Once every thirty-eight years poet/writer/singer Leonard Cohen comes to my city. He says he doesn't want to make a "pest" of himself. It's pretty safe to say I just saw him for the last time. He's in his mid to late 70's and if you add 38 more years before the next concert, we're both dead.
I was born and raised on the east coast. Living in close proximity to Manhattan gave me incredible access to
t he arts. I discovered Leonard quite a while ago and then caught him again in the late 60's at the Newport Jazz festival. I never forgot him. I buy his music.And I no longer wonder if he's dead each time he retreats to a monastery. Don't all Jewish men do that?

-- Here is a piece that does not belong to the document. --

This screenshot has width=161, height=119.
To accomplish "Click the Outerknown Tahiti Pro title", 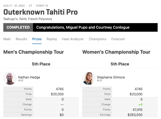I will (40, 12).
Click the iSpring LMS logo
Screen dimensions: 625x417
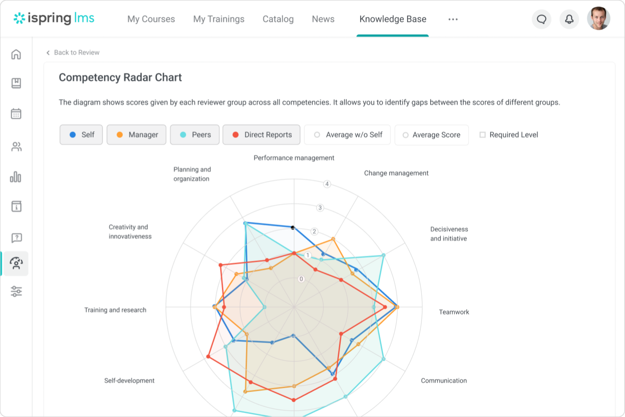click(54, 19)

I must have harbored a low opinion of my fellow Milwaukeans prior to this concert. I was concerned that not enough people would buy tickets (like this was my problem?) But the place was packed. The age range spanned older teens to frail elderly. (Am I still an east coast snob? I found myself wondering) I did a lot of crowd-watching - being especially drawn to women with grey, white or silver hair. Why? Because I hate my grey/silver/black hair and I wanted to see how other women pulled it off.
AS one might expect at a Cohen gathering, there were the requisite long haired-hippie/beatnik types. They looked old and washed out (which is how I feel even though I get a $55 haircut from a really cool stylist every 10 weeks). They wore long granny skirts and - if it hadn't been snowy outside - would probably have sported Birkenstocks. But a lot of the women were simply lovely. How do they do that? They seemed comfortable with their aged locks...dressed well...and obviously were making a statement about being comfortable with this aging thing. I need to figure out how to be like them and yet still be me.
"She probably puts a toner in her hair," I remarked to my husband (who is quite tired on my whining about my hair). ":If I could use a toner maybe my hair would be nice like that." He said nothing. He gave up a long time ago. I kept it up until they flashed the lights to return to our seats..
I am inconsolable about this hair thing. At least I HAVE hair.
I am impossible. Really. Time to get over it.
Do you think that monastery would let me in for awhile??? I need to meditate and contemplate my bad attitude.
or buy a wig.
.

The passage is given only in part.